4th and 6th mayor of Ashdod
- In office 1969–1983
- Preceded by: Avner Garin
- Succeeded by: Aryeh Azulai
- In office 1989–2008
- Preceded by: Aryeh Azulai
- Succeeded by: Yehiel Lasri

Personal details
- Born: 13 March 1933 Güstrow, Mecklenburg-Schwerin, Germany
- Died: 18 November 2021 (aged 88) Ashdod, Israel
- Party: Kadima

= Zvi Zilker =

Israeli politician (1933–2021)

Zvi Zilker (צבי צילקר; 13 March 1933 – 18 November 2021) was an Israeli politician who served as the fourth and sixth mayor of Ashdod.

==Background==
Zilker was born in Güstrow, Mecklenburg-Schwerin, Germany, in March 1933, to a German Jewish family, and immigrated to Mandatory Palestine with his family in 1935 at age two.

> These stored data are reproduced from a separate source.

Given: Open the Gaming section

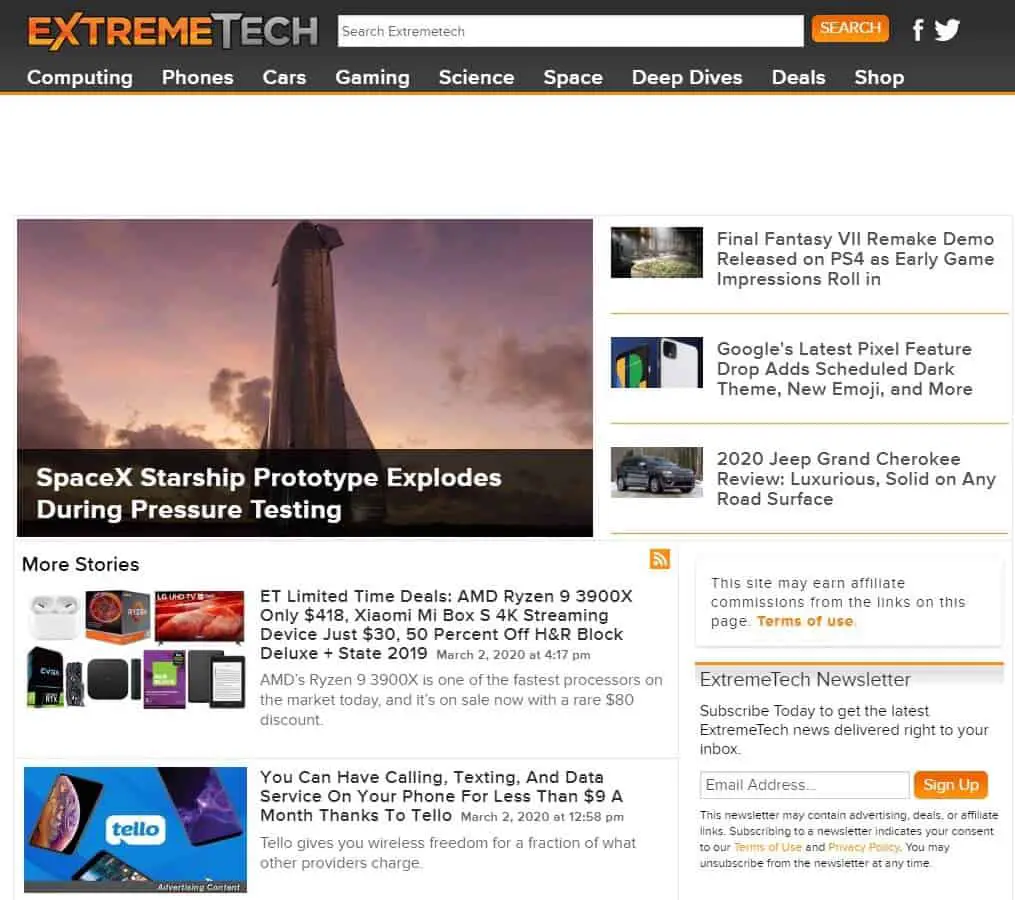Looking at the screenshot, I should (372, 77).
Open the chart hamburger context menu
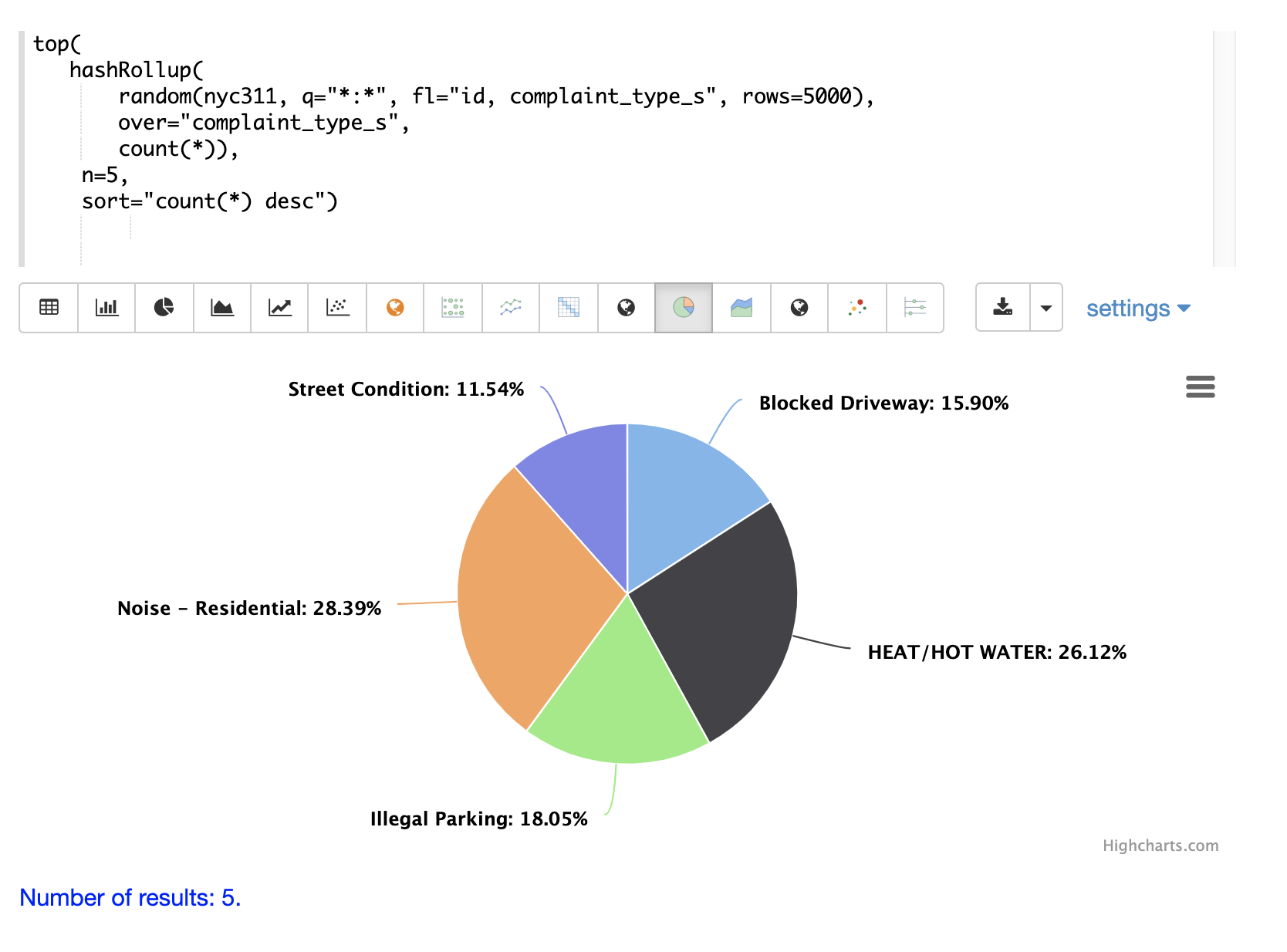 click(1200, 387)
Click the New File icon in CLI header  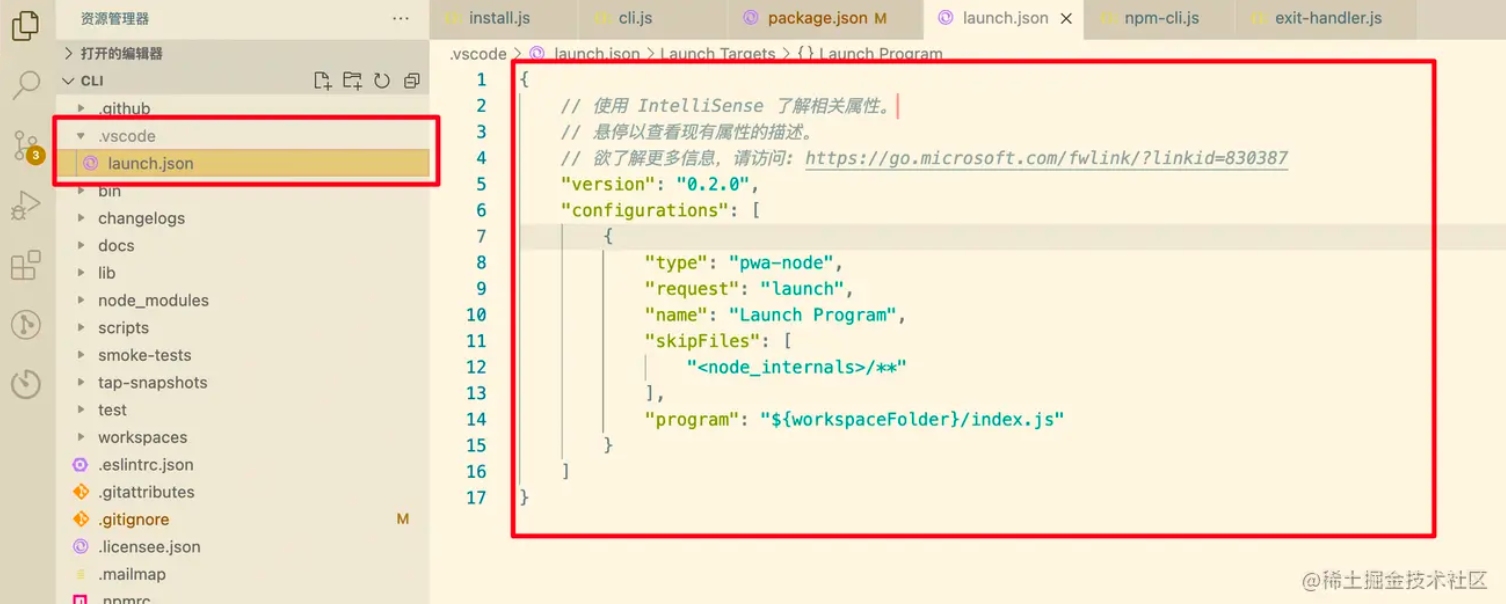pyautogui.click(x=322, y=81)
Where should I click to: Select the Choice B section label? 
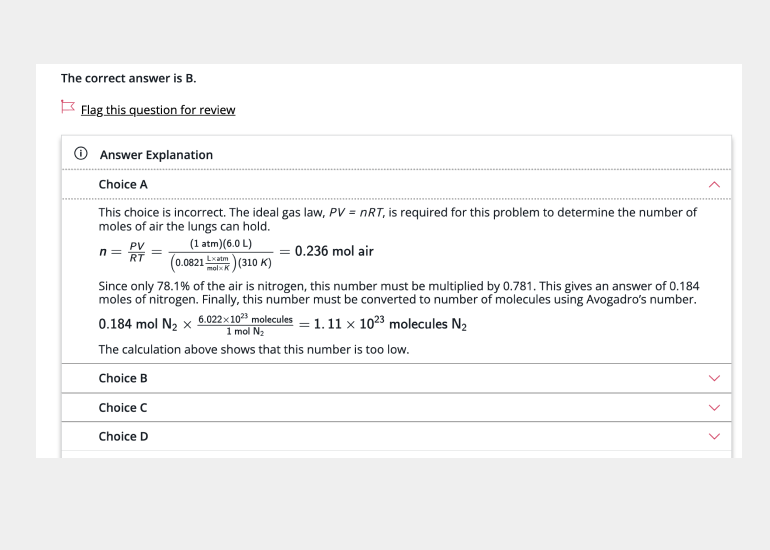(x=123, y=379)
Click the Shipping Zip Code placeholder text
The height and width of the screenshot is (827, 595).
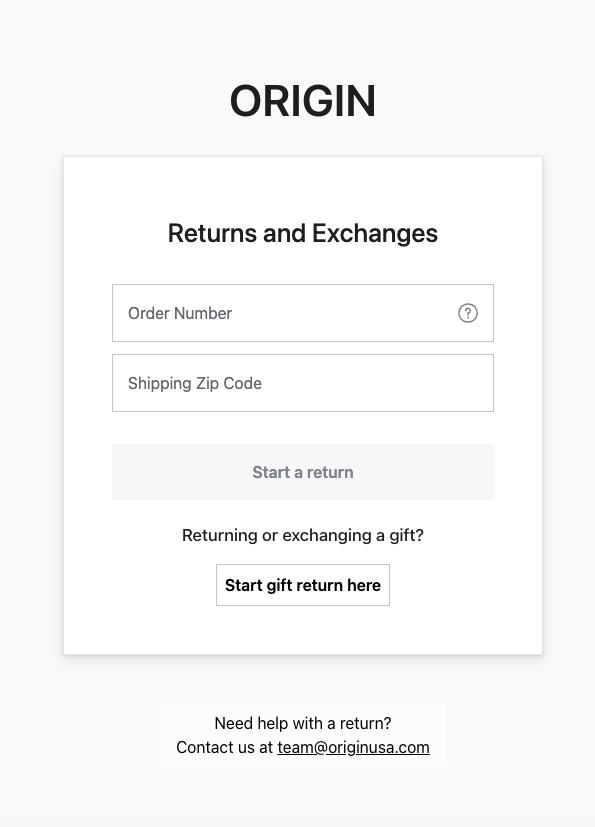(195, 383)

He did his national military service in the Israel Defense Forces as the commander of an anti-aircraft battery in the Israeli Air Force, and completed his service with the rank of lieutenant colonel. He earned a bachelor's degree in civil engineering and a master's degree with specialization in planning systems from the Technion – Israel Institute of Technology. He studied for a doctorate from the Hebrew University of Jerusalem for three years, but did not complete it.

==Career==
Zilker worked for two years as an engineer for the Ministry of Housing, and another two years as an engineer for the municipality of Beit Shemesh. From 1962 to 1968, he served as a city engineer for Ashdod. He was elected mayor of Ashdod in 1969, and served in this position until 1983, when he was replaced by Aryeh Azulai. During his tenure, Ashdod was divided into autonomous areas which could act independently. From 1978 to 1983, he was also Chairman of the Local Authorities in the country's center. During his career, he also served as Chairman of the Finance Committee of the Union of Local Authorities, and a member of the Ports and Railways Council. In 1984, he was appointed Director-General of the Ministry of Communications, and from 1985 to 1986 he headed the Ministry of Labor and Social Affairs. In 1986 he was appointed Chairman of the Engineering and Architecture Council of Israel, and from 1987 to 1990 headed the Association of Contractors and Builders in Israel. In March 1989, he was again elected mayor of Ashdod, and served until 2008, when he was replaced by Yehiel Lasri. He ran for mayor again in 2013 but lost.

Ziker ran in Likud's internal Knesset primaries ahead of the 1996 general election. He was assigned the 39th slot on the party's joint list with Gesher and Tzomet and was not elected.

==Personal life==
Zilker was married, and had three children. He died on 18 November 2021, at the age of 88.